I can say that.  I’m a marketer.  At the risk of sounding Machiavellian, it’s our job to present information that helps to communicate a message.  Good marketers take great pride in pursuing a non-duplicitous practice to maintain brand integrity, particularly in the spirit of transparency.  But, that could also mean information that could cause one to question the message is not presented.

Last week, Trulia shared a video taken on the floor of Connect that was conceptually FANTASTIC.   In deference to the blind taste test a la Pepsi Challenge in years past, they showed folks a side by side chart listing various services and functions of two online real estate advertisers asking them to choose which they prefer.   

Brilliant!

The side by side comparisons shouting FREE, FREE, FREE, minimal costs and added functionality when comparing Trulia side by side to Realtor.com made Trulia a no-brainer choice.  But is it?

If it’s free, do you get what you pay for?

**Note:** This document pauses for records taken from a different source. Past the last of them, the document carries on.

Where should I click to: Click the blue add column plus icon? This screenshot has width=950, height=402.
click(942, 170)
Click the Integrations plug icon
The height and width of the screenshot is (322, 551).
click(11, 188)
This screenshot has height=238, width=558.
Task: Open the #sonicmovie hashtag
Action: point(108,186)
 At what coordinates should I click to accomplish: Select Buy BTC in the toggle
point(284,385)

Critical thinker that I am, here’s my dilemma:  What do you get?  While Trulia does have very impressive traffic numbers, particularly being relatively new, how much of that traffic is potential business vs. agents accessing the awesome Voices area? 

More data please!

In addition to the side-by-side comparison chart, I’d ask for data to determine exactly what I get for the money I do spend with them.  At minimum, I would ask to see:

  • Monthly traffic numbers
  • Traffic originating from my geographic area
  • The number of viable leads agents get (not how many leads close, that’s not Trulia’s job)
  • Agent traffic vs. consumer traffic (although this is difficult to quantify)
  • Survey data that drills down beyond that “86% of buyers begin their search online” and names Trulia as one of the top go-to sites for buyers/sellers

Then I’d check it out.

According to the chart, while traffic is impressive, they do trail Realtor.com.  **note: data from Compete.com can be questionable – but it’s a benchmark.

Why choose just one?

At the end of the day, you need to spend your ad dollars and get return.  Ideally you use a combination of mediums – online and offline – whatever you know works.  (Read: KNOW – test, measure, refine and re-launch.)  

Sometimes – albeit not all the time – but sometimes the most expensive player is priced according to the value they bring.

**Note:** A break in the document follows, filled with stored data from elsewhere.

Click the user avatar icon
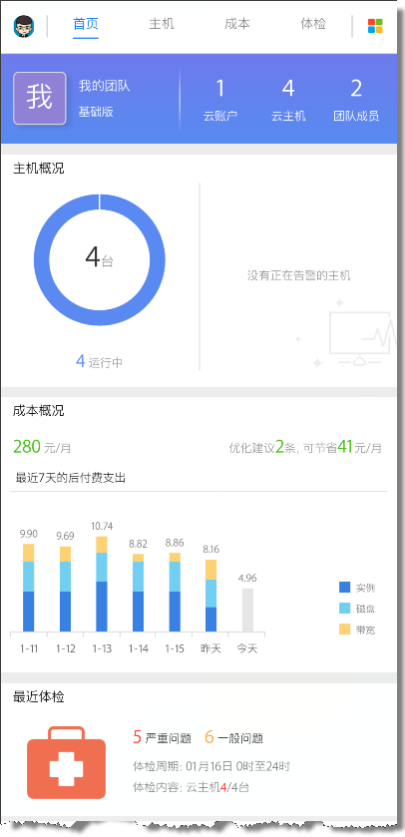 24,26
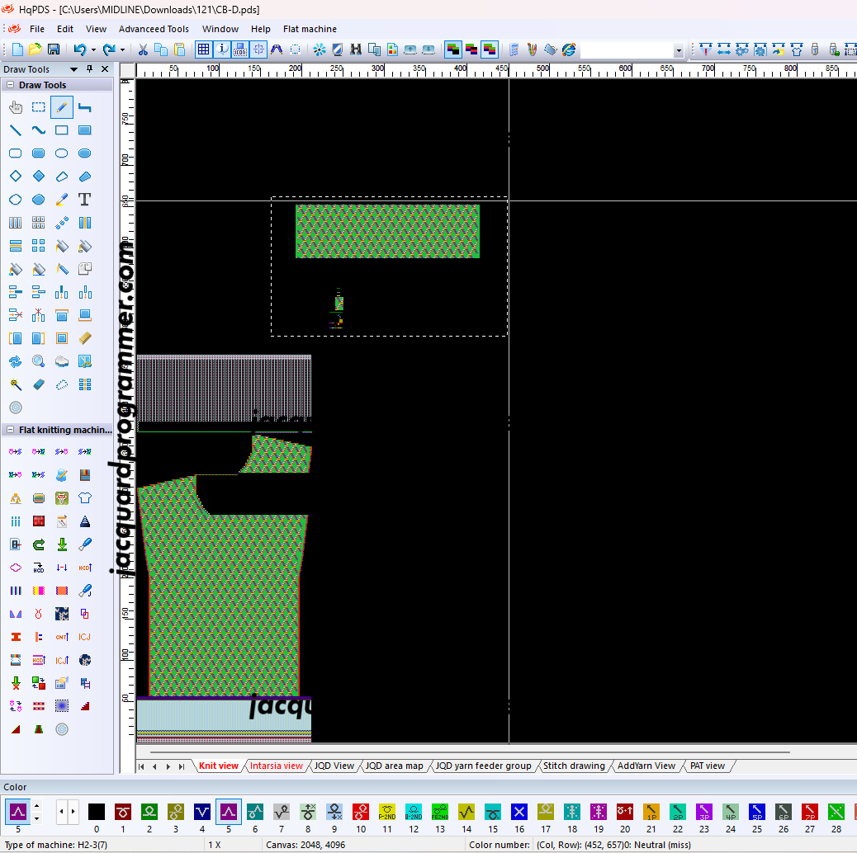Select the filled diamond shape tool

click(x=39, y=177)
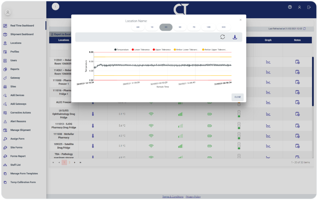Click the user profile icon top right

299,7
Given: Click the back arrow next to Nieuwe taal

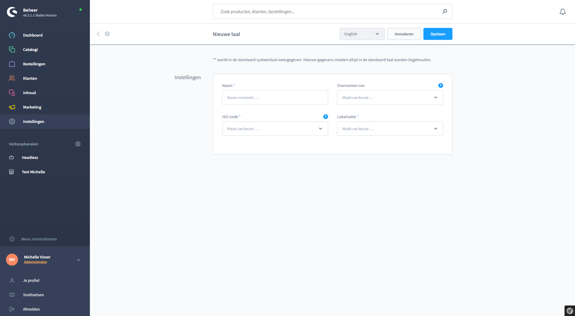Looking at the screenshot, I should pyautogui.click(x=98, y=34).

Net net: Your best choice may or may not be the cheapest place.  Instead it should be the pond with the greatest number of, and most relevant, fish.  You don’t want to throw the baby out with the bathwater.

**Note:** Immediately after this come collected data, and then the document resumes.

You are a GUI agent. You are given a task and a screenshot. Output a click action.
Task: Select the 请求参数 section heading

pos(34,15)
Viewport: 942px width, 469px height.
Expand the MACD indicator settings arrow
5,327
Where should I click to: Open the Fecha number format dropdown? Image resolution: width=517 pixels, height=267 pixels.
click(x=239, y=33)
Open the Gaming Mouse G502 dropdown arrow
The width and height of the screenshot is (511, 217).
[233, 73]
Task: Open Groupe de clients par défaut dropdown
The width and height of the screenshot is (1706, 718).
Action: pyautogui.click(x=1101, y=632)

**p.s. I’m not taking aim at Trulia.  I like Trulia.  I think they offer a fresh way for agents to post listings, get leads and communicate with buyers while providing important demographic and other information. 

 

photo credit

 

Brandie Young
Brandie Younghttps://brandieyoung.wordpress.com
Brandie is an unapologetically candid marketing professional who was recently mentioned on BusinessWeek as a Top Young Female Entrepreneur. She recently co-founded consulting firm MarketingTBD. She's held senior level positions with GE and Fidelity, as well as with entrepreneurial start-ups. Raised by a real estate Broker, Brandie is passionate about real estate and is an avid investor. Follow her on Twitter.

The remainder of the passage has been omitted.